Messaging & Event-Driven: Queue vs Event Streaming

Asynchronous communications decouple workloads. Choose the correct pattern for your system:

  • Message Queues (RabbitMQ, SQS): Traditional point-to-point queues. A message is delivered to **one** consumer, parsed, and deleted. Best for job worker pools.
  • Event Streaming (Kafka, Kinesis): Append-only logs. Messages are retained on disk and can be read/replayed by **multiple independent consumer groups** at their own offsets. Best for real-time analytics.
  • Dead Letter Queues (DLQ): A secondary queue where messages that fail parsing/processing are automatically rerouted for administrative auditing, preventing head-of-line blocking.
  • Exactly-Once vs At-Least-Once: To guarantee exactly-once delivery, systems combine **idempotency checks** on consumers with retry tokens and deduplication keys.

Microservices consistency: Sagas & CQRS / Event Sourcing

In microservice architectures, maintaining transactions across separate database boundaries is challenging.
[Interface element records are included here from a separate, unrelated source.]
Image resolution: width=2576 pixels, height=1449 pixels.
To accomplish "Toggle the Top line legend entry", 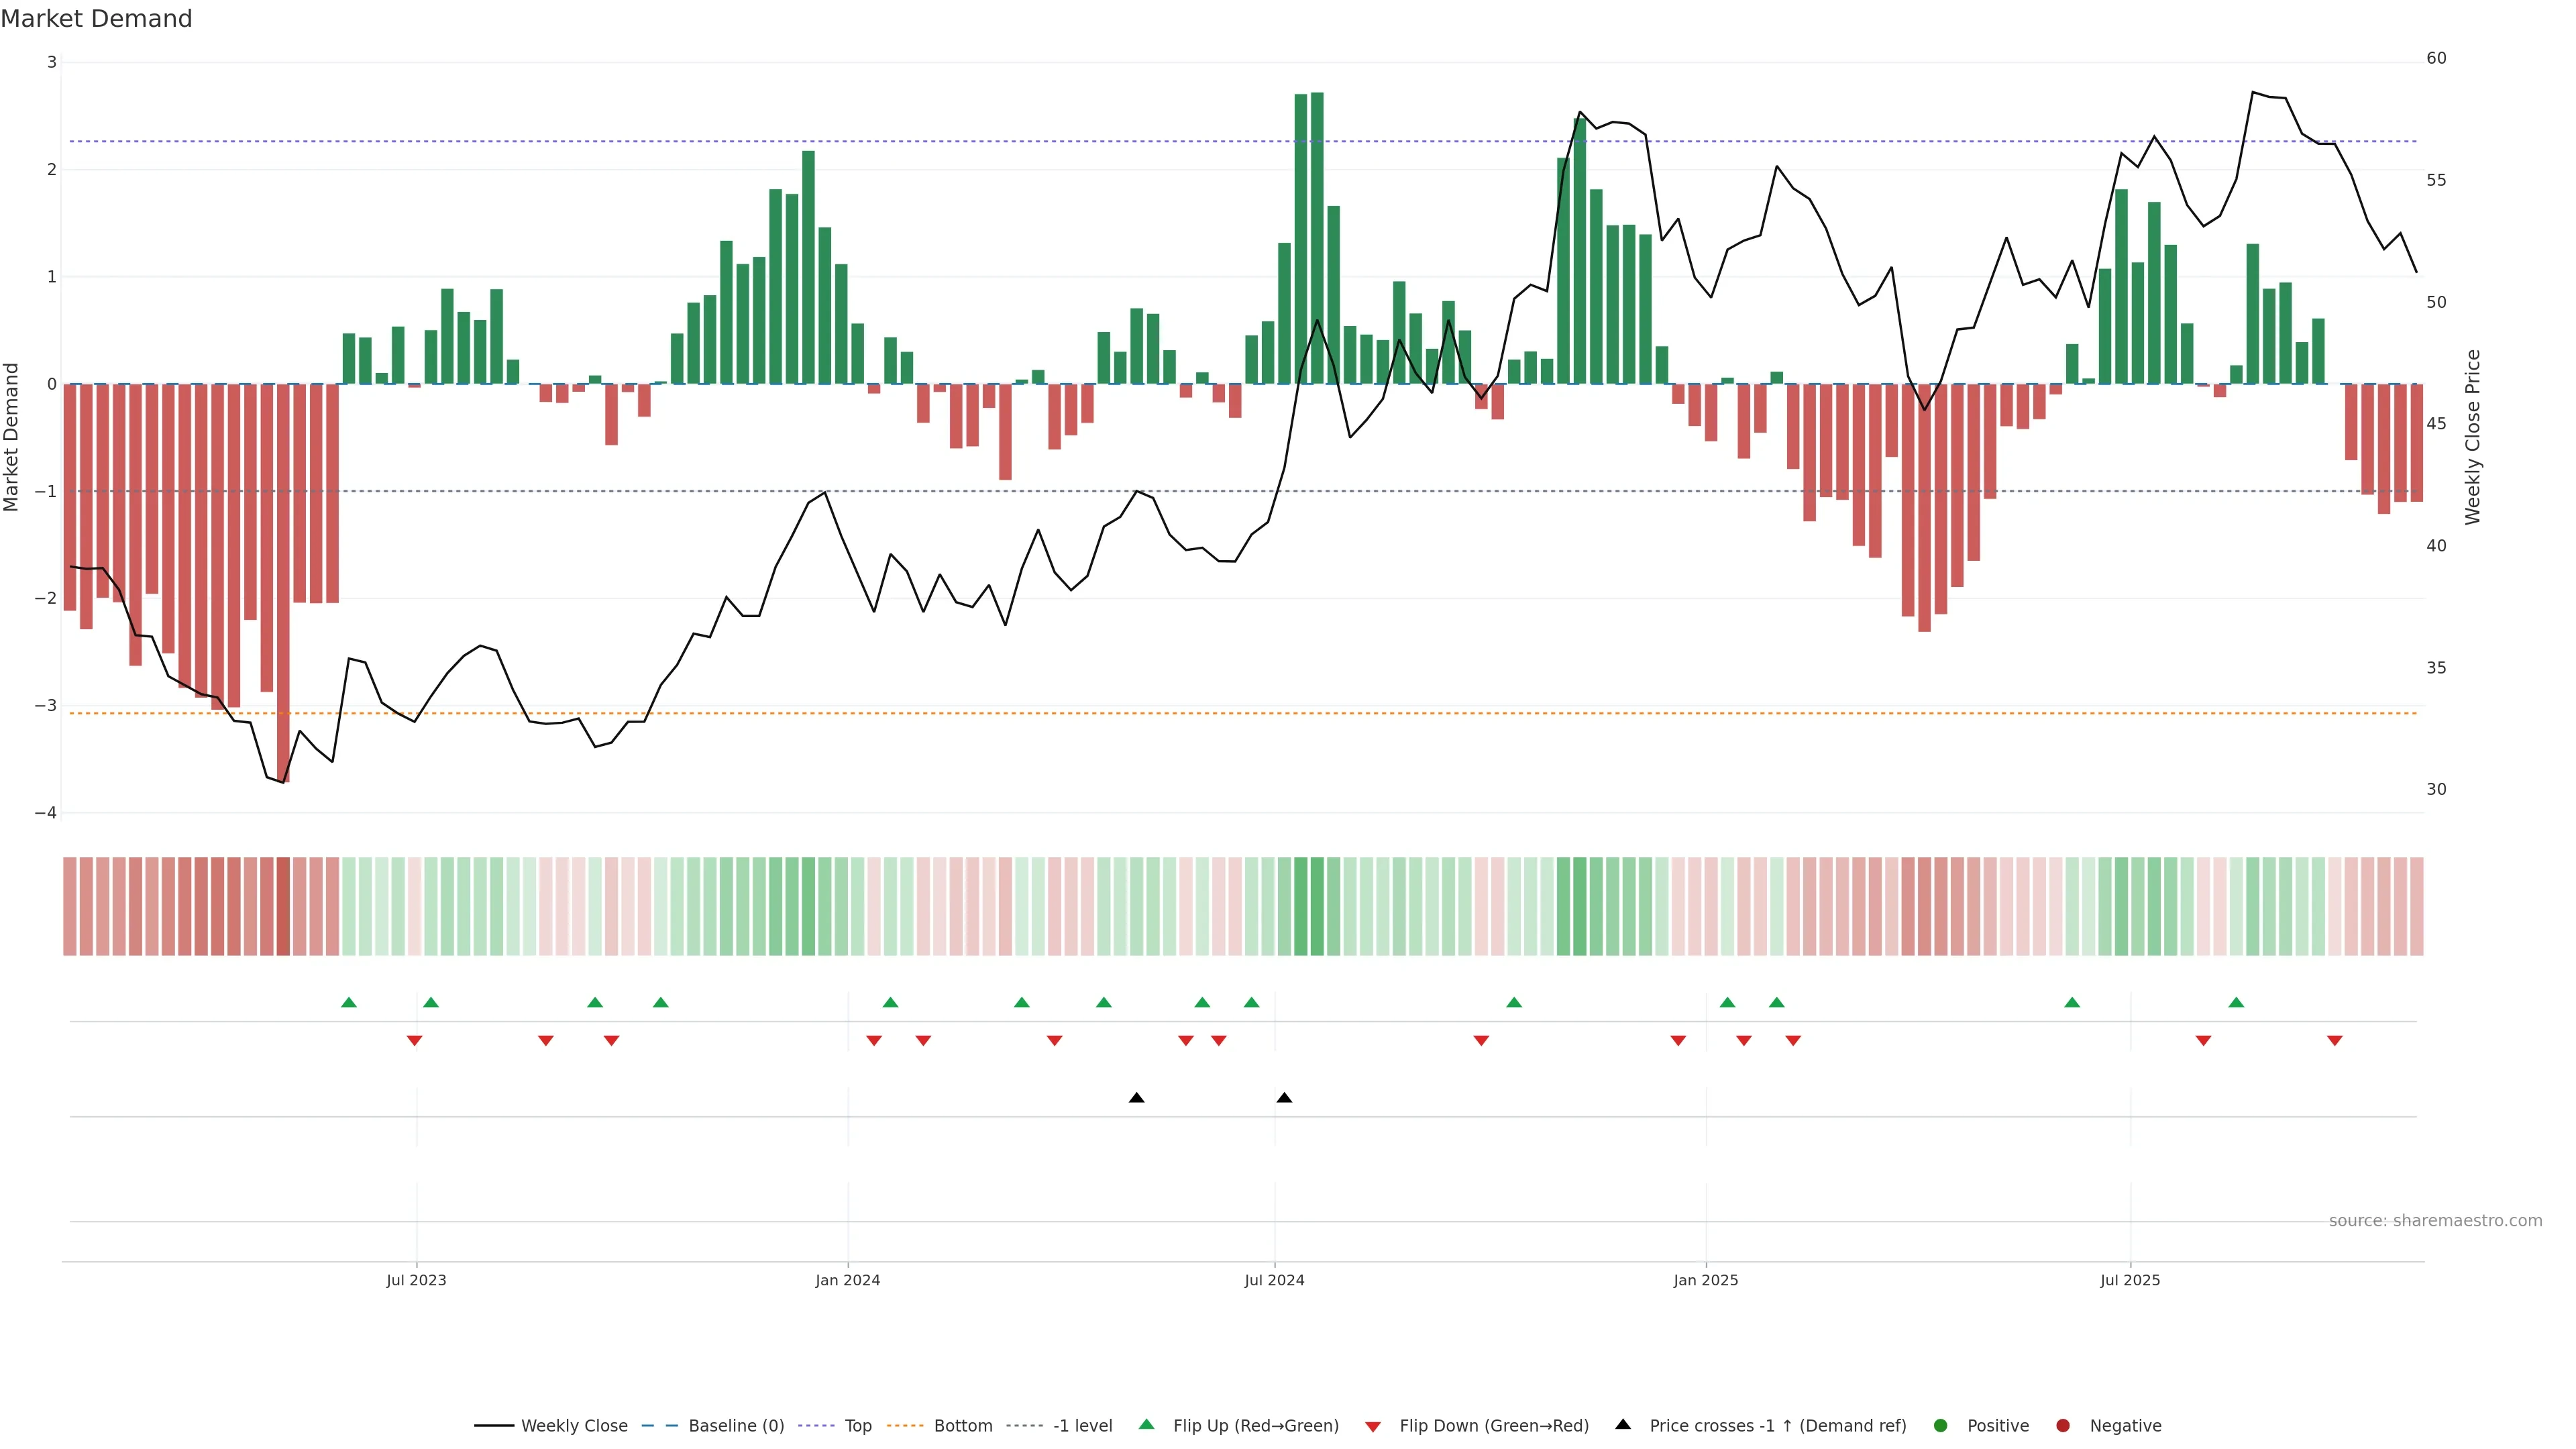I will tap(857, 1426).
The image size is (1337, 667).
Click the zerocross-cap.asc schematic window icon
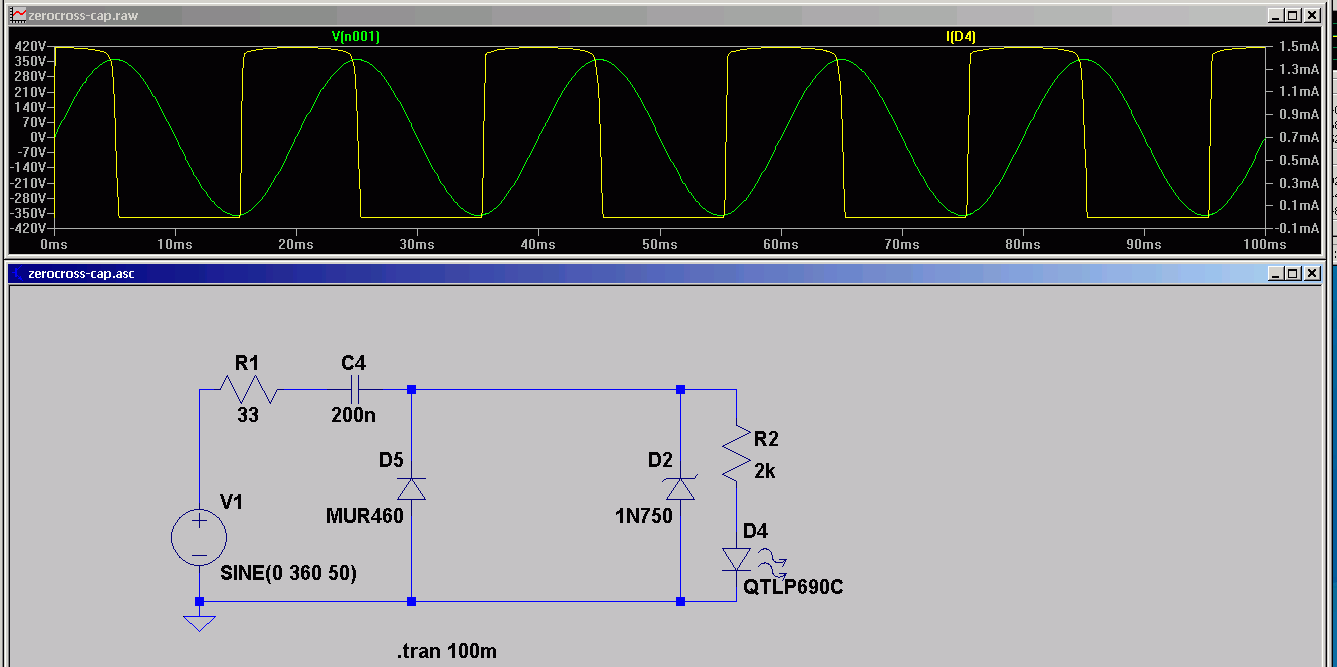(18, 273)
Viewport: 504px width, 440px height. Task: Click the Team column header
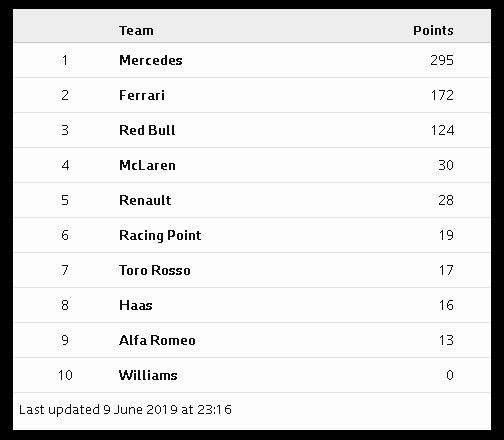tap(136, 31)
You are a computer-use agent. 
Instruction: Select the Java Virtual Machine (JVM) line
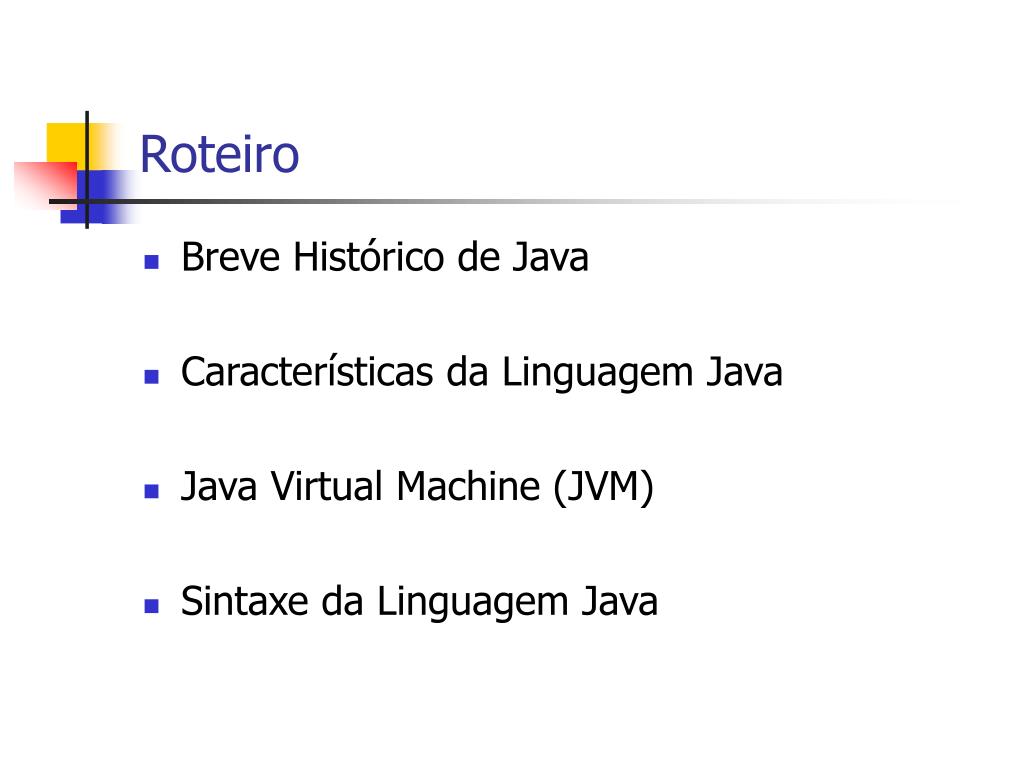[x=417, y=487]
We avoid two-phase commits (2PC) because they are blocking and slow, preferring:

  • Saga Pattern: A distributed transaction is broken down into a series of local transactions. Each microservice executes its step. If a step fails, the Saga orchestrator/coordinator triggers **compensating transactions** (rollbacks) in reverse order.
  • CQRS (Command Query Responsibility Segregation): Segregates the write database (Command) from the read database (Query), optimizing read performance.
  • Event Sourcing: Instead of storing only the active state of an entity, we store the **entire sequence of state-changing events** in an append-only event store, allowing absolute auditability and replaying system state to any point in history.